Have a meeting today with our AWS account team about how we’re no longer going to be “All in on AWS” as we diversify workloads away. Was mostly about the pace of innovation on core services slowing and AWS being too far behind on AI services so we’re buying those from elsewhere.

The AWS team keeps touting the rock solid reliability of AWS as a reason why we shouldn’t diversify our cloud. Should be a fun meeting!

14 more replies

nikolay7mo ago

Choosing us-east-1 as your primary region is good, because when you're down, everybody's down, too. You don't get this luxury with other US regions!

8 more replies

indoordin0saur7mo ago

Seems like major issues are still ongoing. If anything it seems worse than it did ~4 hours ago. For reference I'm a data engineer and it's Redshift and Airflow (AWS managed) that is FUBAR for me.

23 more replies

stepri7mo ago

“Based on our investigation, the issue appears to be related to DNS resolution of the DynamoDB API endpoint in US-EAST-1. We are working on multiple parallel paths to accelerate recovery.”

It’s always DNS.

10 more replies

mlhpdx7mo ago

Cool, building in resilience seems to have worked. Our static site has origins in multiple regions via CloudFront and didn’t seem to be impacted (not sure if it would have been anyway).

My control plane is native multi-region, so while it depends on many impacted services it stayed available. Each region runs in isolation. There is data replication at play but failing to replicate to us-east-1 had no impact on other regions.

The service itself is also native multi-region and has multiple layers where failover happens (DNS, routing, destination selection).

Nothing’s perfect and there are many ways this setup could fail. It’s just cool that it worked this time - great to see.

Nothing I’ve done is rocket science or expensive, but it does require doing things differently. Happy to answer questions about it.

3 more replies

chibea7mo ago

One main problem that we observed was that big parts of their IAM / auth setup was overloaded / down which led to all kinds of cascading problems. It sounds as if Dynamo was reported to be a root cause, so is IAM dependent on dynamo internally?

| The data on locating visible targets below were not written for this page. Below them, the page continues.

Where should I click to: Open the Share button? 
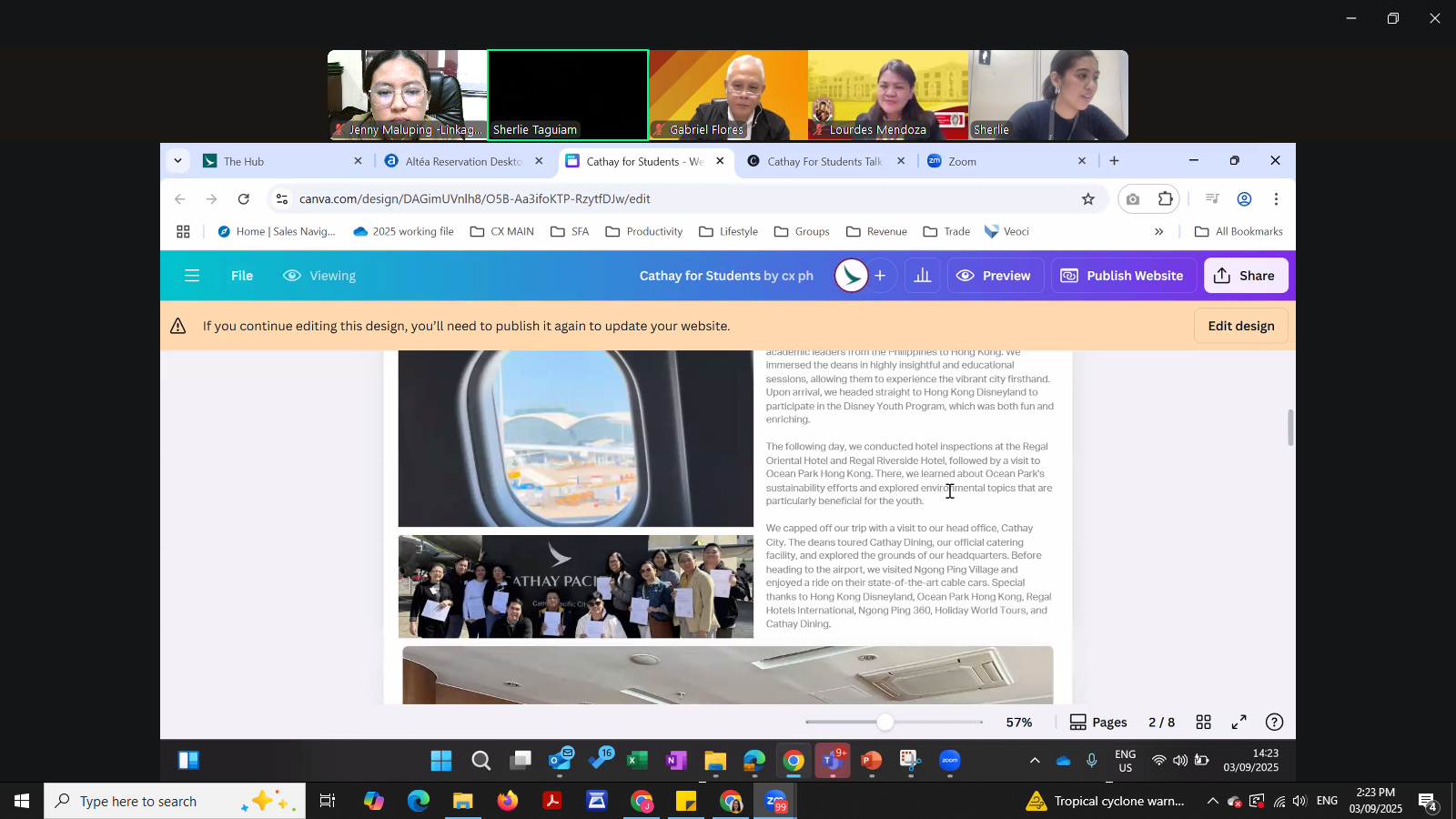(1245, 276)
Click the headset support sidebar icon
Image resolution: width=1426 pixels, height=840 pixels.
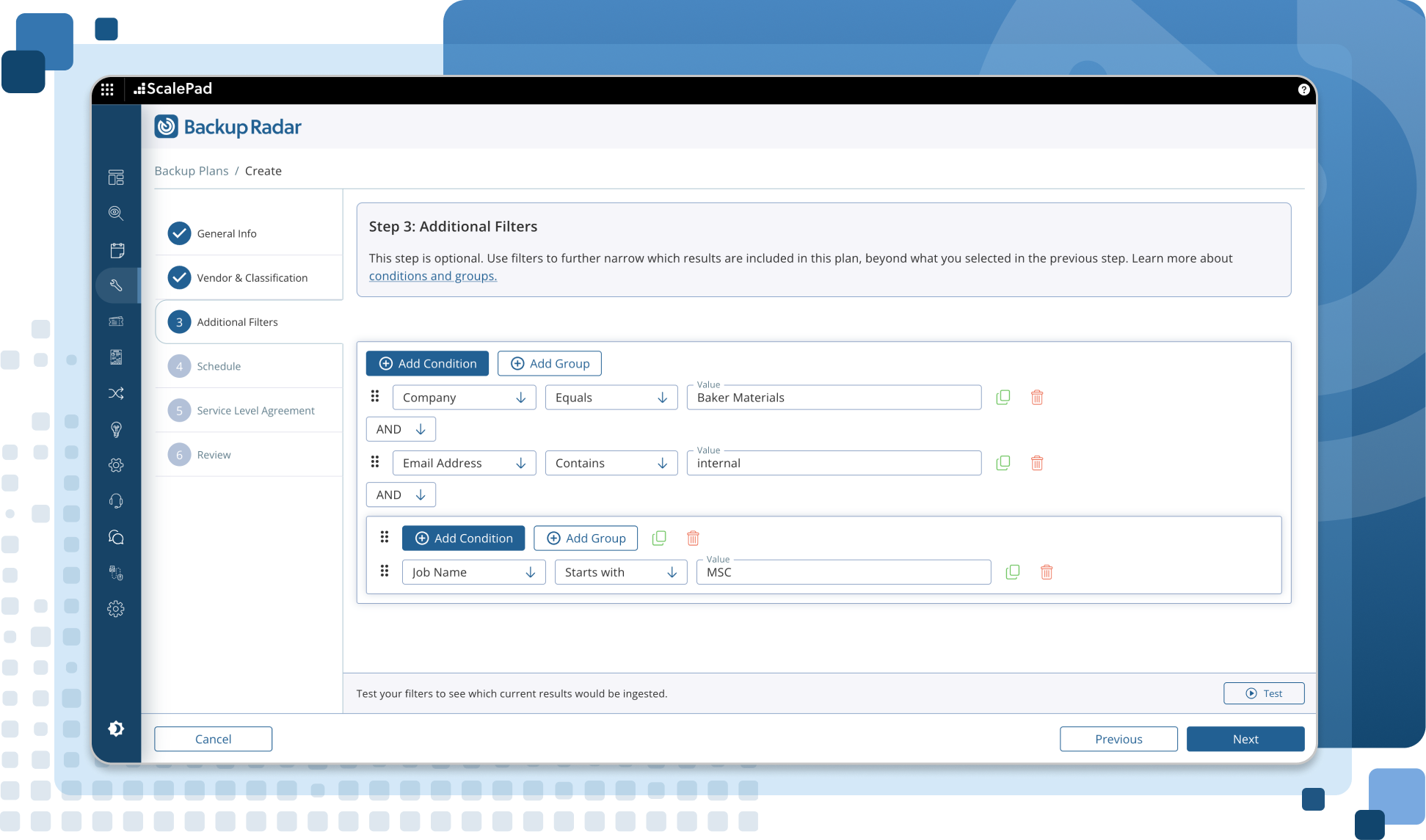click(x=116, y=501)
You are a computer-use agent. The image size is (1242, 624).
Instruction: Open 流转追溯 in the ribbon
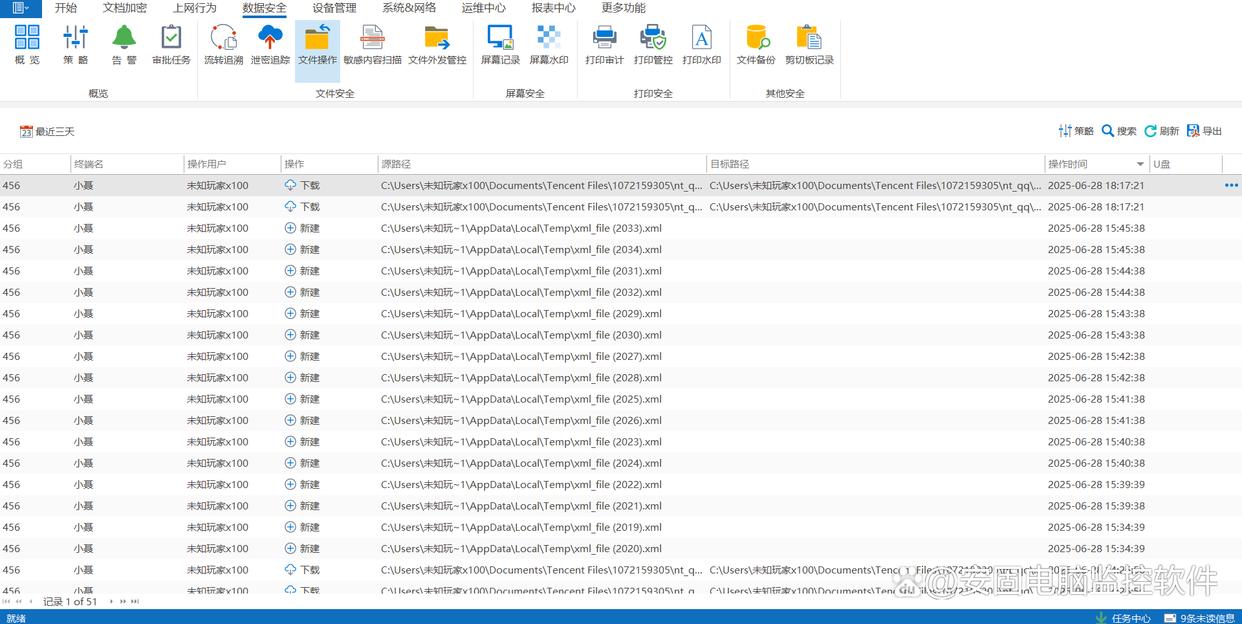pos(223,45)
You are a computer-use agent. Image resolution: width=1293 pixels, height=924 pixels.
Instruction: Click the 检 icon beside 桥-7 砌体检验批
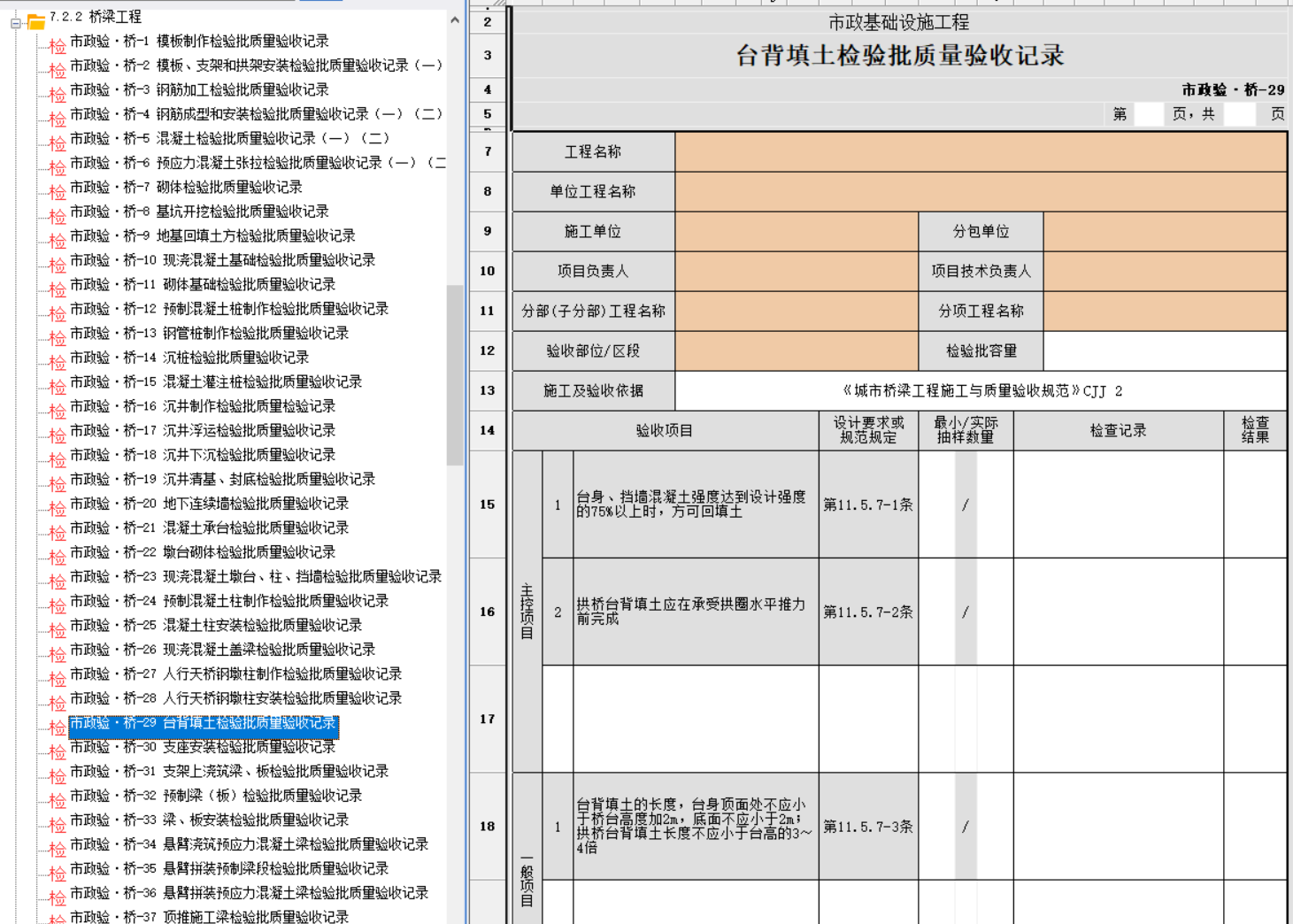click(x=58, y=192)
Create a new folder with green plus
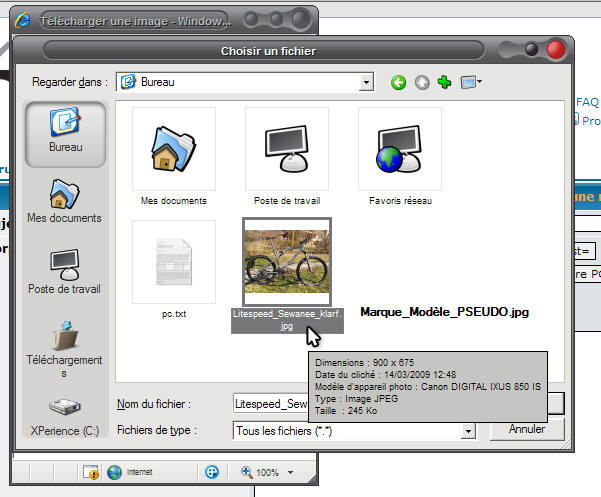Viewport: 601px width, 497px height. [444, 82]
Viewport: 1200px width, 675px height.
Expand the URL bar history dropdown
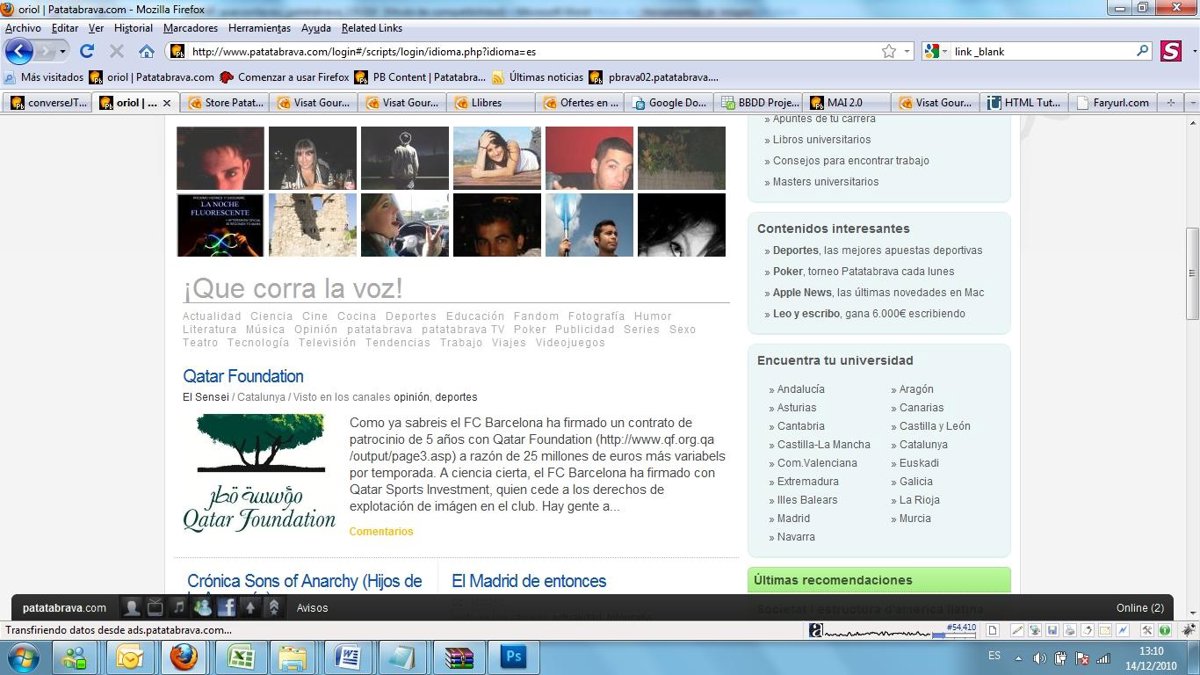[x=908, y=51]
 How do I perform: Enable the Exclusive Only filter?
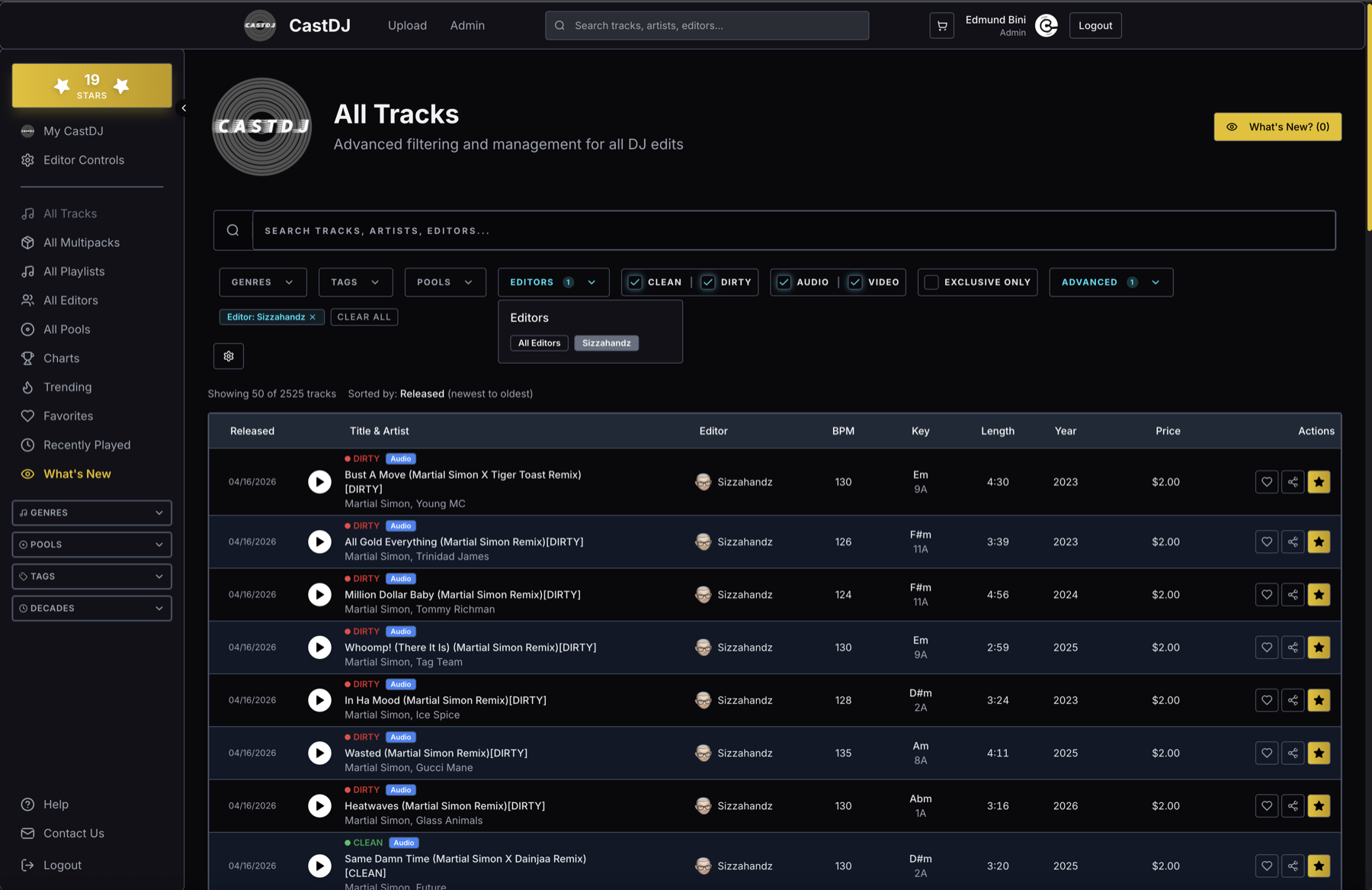click(931, 282)
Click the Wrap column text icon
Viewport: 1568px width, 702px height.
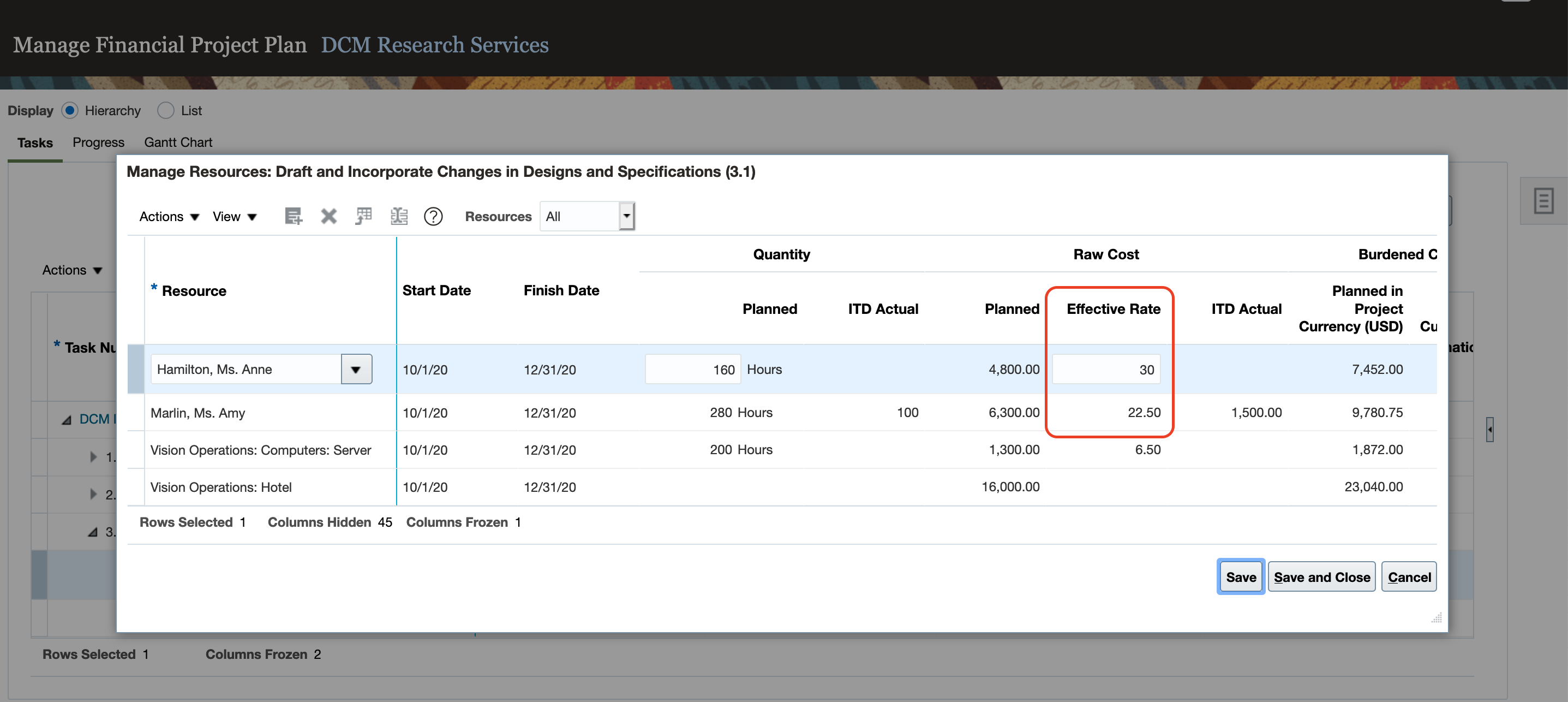pyautogui.click(x=399, y=216)
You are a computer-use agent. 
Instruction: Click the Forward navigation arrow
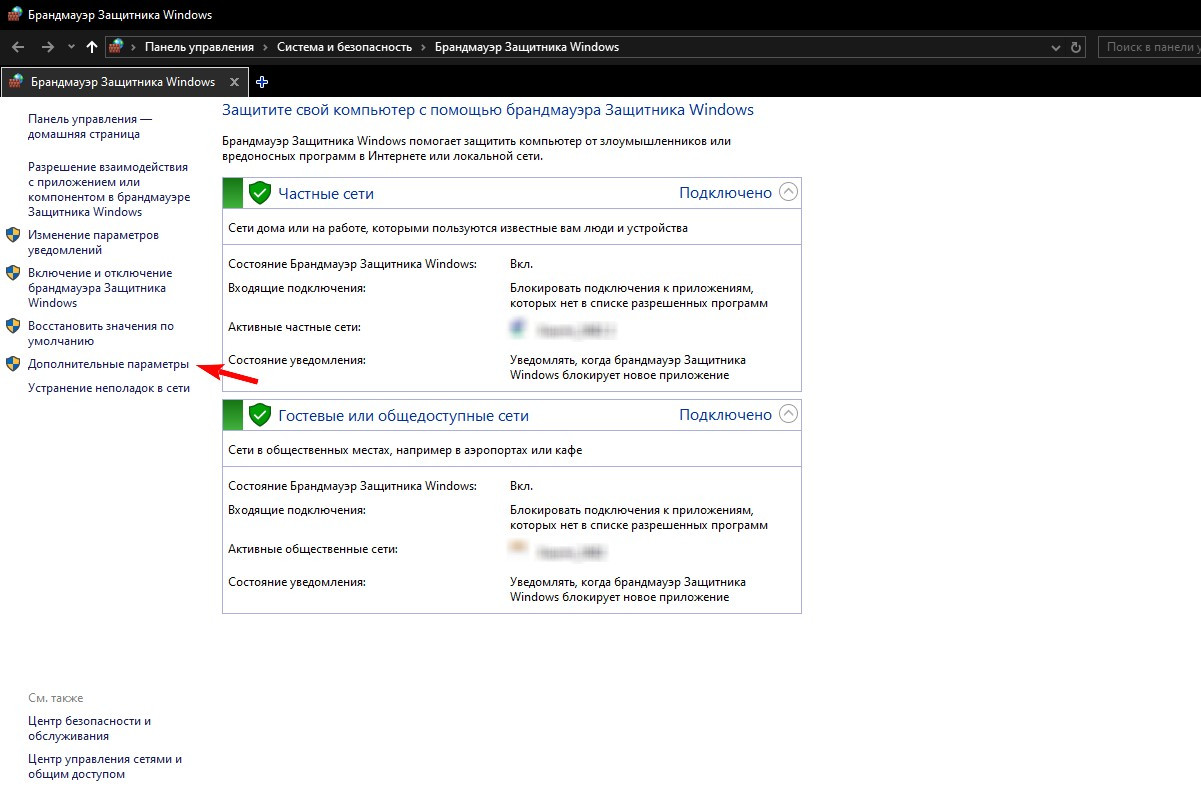(47, 47)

Of course, such a large control plane system has all kinds of complex dependency chains. Auth/IAM seems like such a potentially (global) SPOF that you'd like to reduce dependencies to an absolute minimum. On the other hand, it's also the place that needs really good scalability, consistency, etc. so you probably like to use the battle proof DB infrastructure you already have in place. Does that mean you will end up with a complex cyclic dependency that needs complex bootstrapping when it goes down? Or how is that handled?

5 more replies

haunter7mo ago

The Premier League said there will be only limited VAR today w/o the automatic offside system becasue of the AWS outage. Weird timeline we live in

https://www.bbc.com/news/live/c5y8k7k6v1rt?post=asset%3Ad902...

2 more replies

sammy22557mo ago

Can't resolve any records for dynamodb.us-east-1.amazonaws.com

However, if you desperately need to access it you can force resolve it to 3.218.182.212. Seems to work for me. DNS through HN

curl -v --resolve "dynamodb.us-east-1.amazonaws.com:443:3.218.182.212" https://dynamodb.us-east-1.amazonaws.com/

4 more replies

emrodre7mo ago

Their status page (https://health.aws.amazon.com/health/status) says the only disrupted service is DynamoDB, but it's impacting 37 other services. It is amazing to see how big a blast radius a single service can have.

5 more replies

Aachen7mo ago

Signal is down from several vantage points and accounts in Europe, I'd guess because of this dependence on Amazon overseas

We're having fun figuring out how to communicate amongst colleagues now! It's when it's gone when you realise your dependence

4 more replies

JCM97mo ago

At 3:03 AM PT AWS posted that things are recovering and sounded like issue was resolved.

Then things got worse. At 9:13 AM PT it sounds like they’re back to troubleshooting.

Honestly sounds like AWS doesn’t even really know what’s going on. Not good.